AVANT-PROPOS Pourquoi le Canada ?

The world needs more Canada, « le monde a besoin de plus de Canada ». En découvrant ce slogan affiché dans la devanture d’une chaîne de librairies dans le downtown de Vancouver, en 2017, alors que je tentais de me protéger d’une nouvelle averse venue du Pacifique, quelle ne fut pas ma surprise ! Quoi, ce pays que je croyais un peu connaître, réputé pour la modestie, voire la discrétion de ses habitants, était saisi d’un désir de reconnaissance nouvelle ? Tout d’un coup, la vieille blague (« Comment reconnaître un Canadien dans une salle bondée ? C’est celui qui s’excuse quand vous lui marchez sur les pieds »), tant de fois ressassée, allait devenir dépassée ? Fallait-il mettre sur le compte des festivités du 150e anniversaire de la fédération cette poussée d’amour-propre si peu canadienne ? Ou devait-on lire dans cette exaltation patriotique un signe d’une normalisation en cours d’une société pour qui, longtemps, vivre heureux signifiait vivre caché et où le bonheur privé primait tout projet national ?

Ma perplexité était d’autant plus vive que je gardais à l’esprit la déclaration incroyable du Premier ministre Justin Trudeau au New York Times Magazine, en décembre 2015, un mois à peine après son élection : « Le Canada est le premier État post-national. » Partout ailleurs, des paroles semblables auraient provoqué une déflagration politique. Aucun homme d’État n’aurait osé utiliser de tels mots à propos du pays dont il a la charge, sauf à se suicider politiquement. Au Canada, la déclaration n’a suscité que de faibles remous. Trudeau (reconduit pour un troisième mandat à l’automne 2021) justifiait ainsi sa formule : « Il n’y a pas d’identité fondamentale, pas de courant dominant, au Canada. Il y a des valeurs partagées – ouverture, compassion, la volonté de travailler fort, d’être là l’un pour l’autre, de chercher l’égalité et la justice. Ces qualités sont ce qui fait de nous le premier État post-national. »

Ce débat sur les contours d’une personnalité politique collective a priori insaisissable n’est pas nouveau.
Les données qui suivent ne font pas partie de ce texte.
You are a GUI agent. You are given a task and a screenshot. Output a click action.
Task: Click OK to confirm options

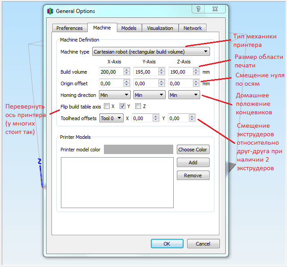tap(167, 244)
Cinquante ans plus tôt, déjà, un autre Canadien, le sociologue Marshall McLuhan1, avait écrit : « Le Canada est le seul pays au monde qui sait comment vivre sans une identité. » Plus récemment, le romancier Yann Martel2 décrivait son pays comme « le meilleur hôtel du monde pour les écrivains ». Sous sa plume, la comparaison se veut un compliment. Mais un pays peut-il être ravalé à n’être qu’un hôtel ?

Interroger l’expérience canadienne revient à poser quelques questions sur l’avenir d’un monde gagné par une globalisation croissante. Aucun autre pays occidental n’accueille volontairement et régulièrement autant d’immigrants chaque année en proportion de sa population. Comment gérer cette diversité identitaire de cultures et de religions au quotidien sans heurts pour la paix civile et pour la concorde ? La réponse canadienne intéresse un continent européen sous la pression démographique du Sud et incertain sur son avenir.
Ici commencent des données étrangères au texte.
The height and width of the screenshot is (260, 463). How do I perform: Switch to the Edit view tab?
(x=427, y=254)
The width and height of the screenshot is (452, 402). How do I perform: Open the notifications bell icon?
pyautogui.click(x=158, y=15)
Le Canada est un nain politique, économique et militaire à côté de son gigantesque voisin, les États-Unis, dont les choix rejaillissent, à plus ou moins long terme, sur les modes de vie à travers toute la planète. « Pas facile pour une souris de dormir dans le lit d’un éléphant » avait un jour épilogué Pierre-Elliott Trudeau, le père de l’actuel chef de gouvernement. Comment éviter l’écrasement par l’hyperpuissance ? Là aussi, il y a une pratique canadienne qui est observée au-delà des frontières. Terre de grands espaces encore largement inviolée, ce pays n’en est pas moins particulièrement exposé aux défis du changement climatique. Son adaptation aux profondes mutations en cours a aussi valeur de test universel. Enfin, l’épineuse question du statut et du sort des Premières nations, longtemps un impensé de la culture politique démocratique canadienne, s’il trouve un jour un règlement acceptable, ne manquera pas non plus d’intéresser d’autres pays.
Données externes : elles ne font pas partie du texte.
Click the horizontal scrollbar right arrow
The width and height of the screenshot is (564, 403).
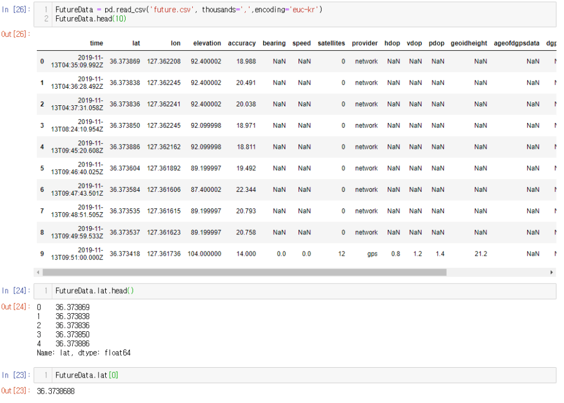(551, 272)
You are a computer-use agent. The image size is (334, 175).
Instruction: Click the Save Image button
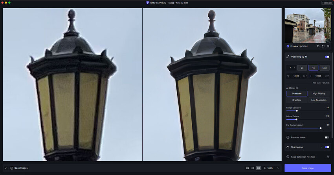coord(308,168)
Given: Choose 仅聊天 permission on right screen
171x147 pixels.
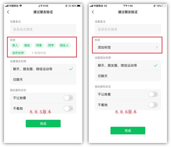Looking at the screenshot, I should [128, 76].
Le Canada est un pays que l’on croit facilement connaître, réductible à quelques clichés faciles (le sirop d’érable, le hockey sur glace, Céline Dion…), et que Français et Belges, en particulier, ont tendance à ramener naturellement au Québec francophone, si attaché à la survie de son particularisme. Mais les surprises ne manquent pas pour peu que l’on creuse un peu sous la glace. Sait-on que le français est aussi une langue officielle de la province du Nouveau-Brunswick ? Sait-on aussi que trois des dix plus grandes îles du monde (l’île de Baffin, l’île Victoria, l’île d’Ellesmere) se trouvent dans ce pays si formidablement continental ? Sait-on que l’hiver sur l’île de Vancouver (où ne se trouve pas la ville du même nom) est plus doux, en moyenne, avec des températures positives, qu’à Strasbourg, capitale européenne ?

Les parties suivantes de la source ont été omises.